═════ Working data
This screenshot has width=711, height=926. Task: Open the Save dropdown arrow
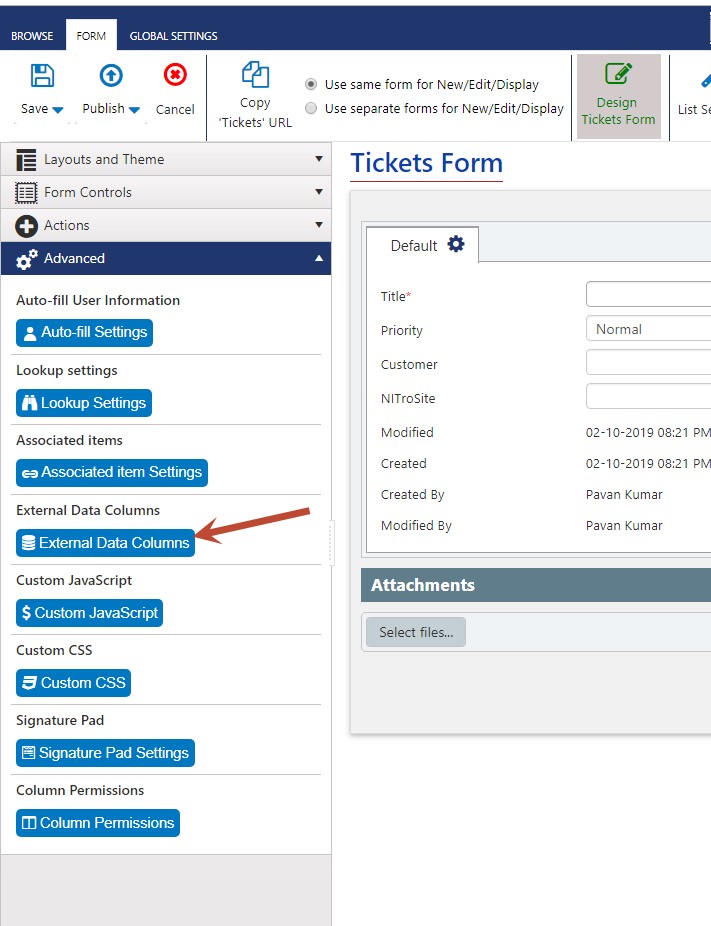pyautogui.click(x=59, y=109)
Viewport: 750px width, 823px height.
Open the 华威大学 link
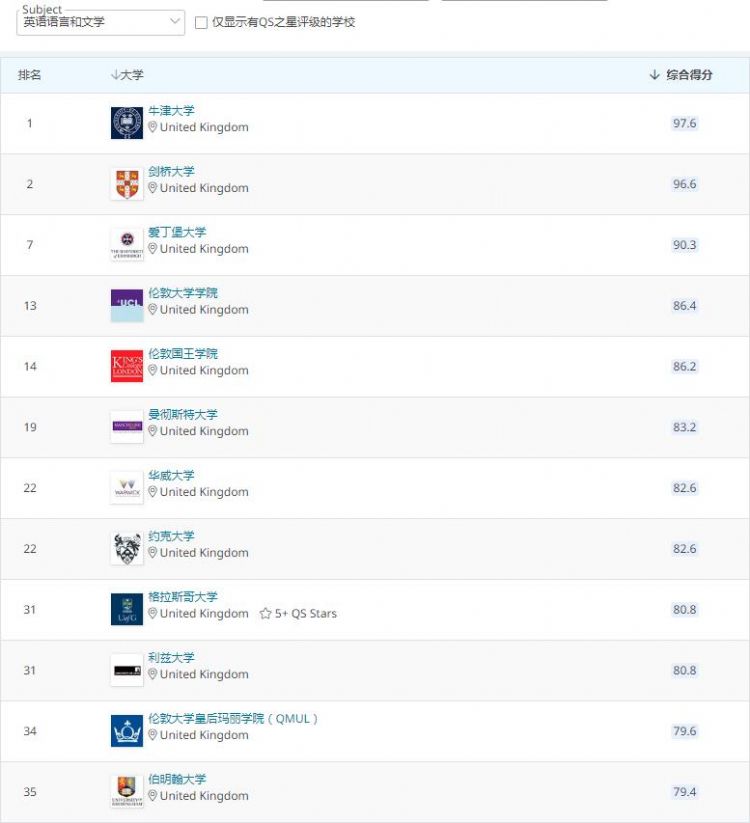[x=171, y=475]
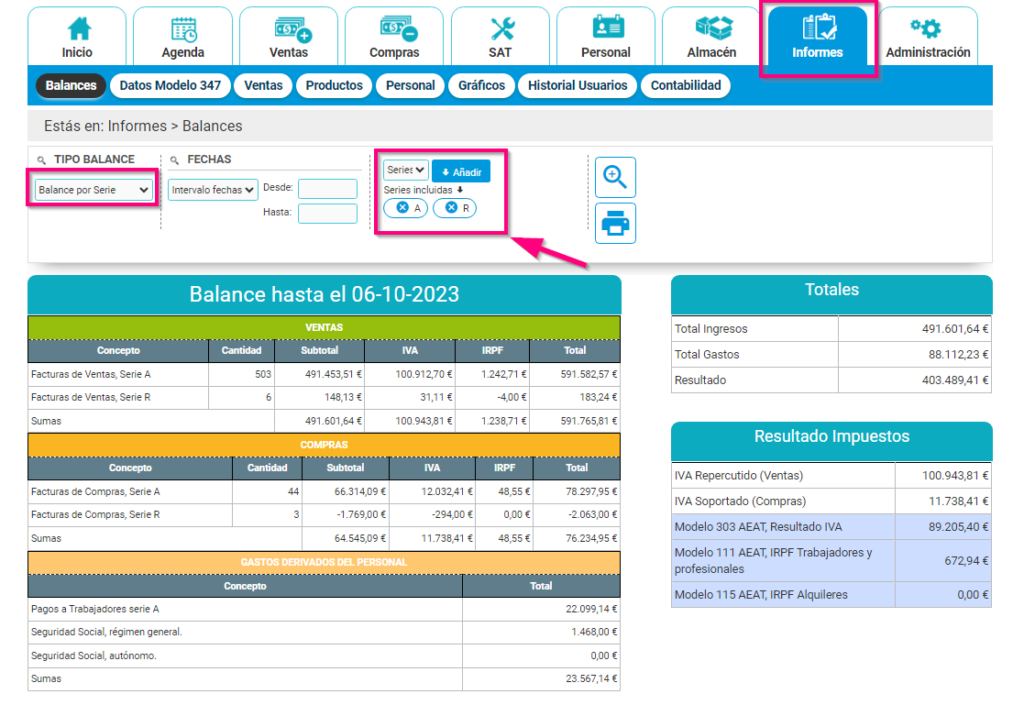Select the Gráficos reports tab
The height and width of the screenshot is (716, 1024).
coord(481,86)
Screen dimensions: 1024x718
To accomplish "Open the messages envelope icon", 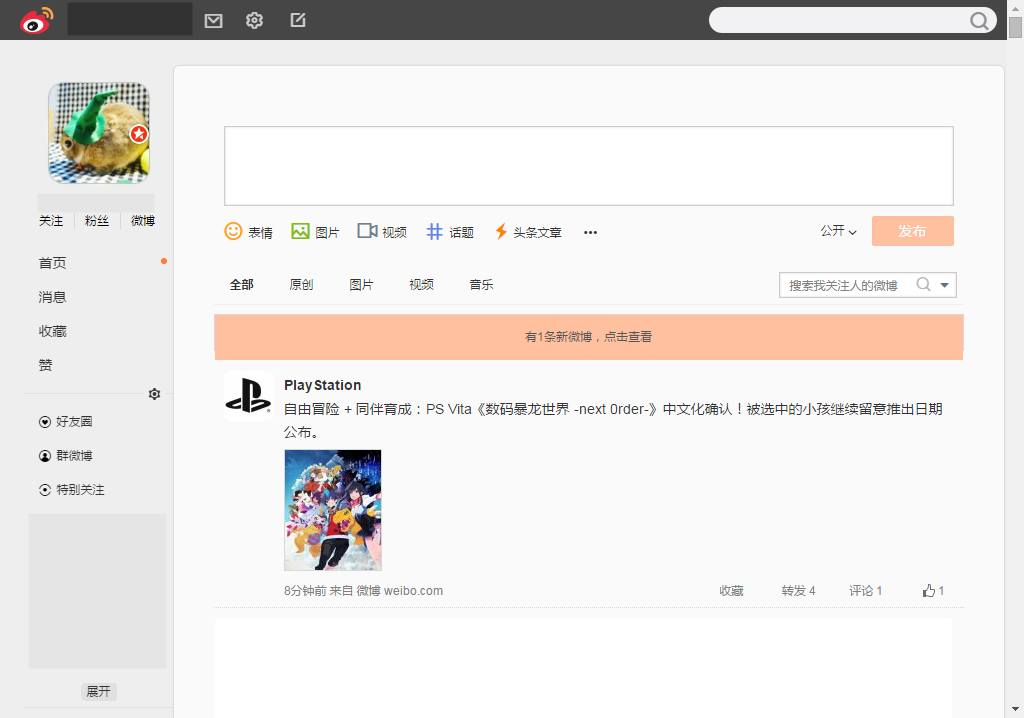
══════════
Exercise: Repeat all entries exactly, pictures excluded.

Expected answer:
This screenshot has width=711, height=926. Task: Open the Save dropdown arrow
pyautogui.click(x=59, y=109)
Viewport: 750px width, 823px height.
Open the 华威大学 link
[x=171, y=475]
Select the Gráficos reports tab
The height and width of the screenshot is (716, 1024).
coord(481,86)
Screen dimensions: 1024x718
To accomplish "Open the messages envelope icon", 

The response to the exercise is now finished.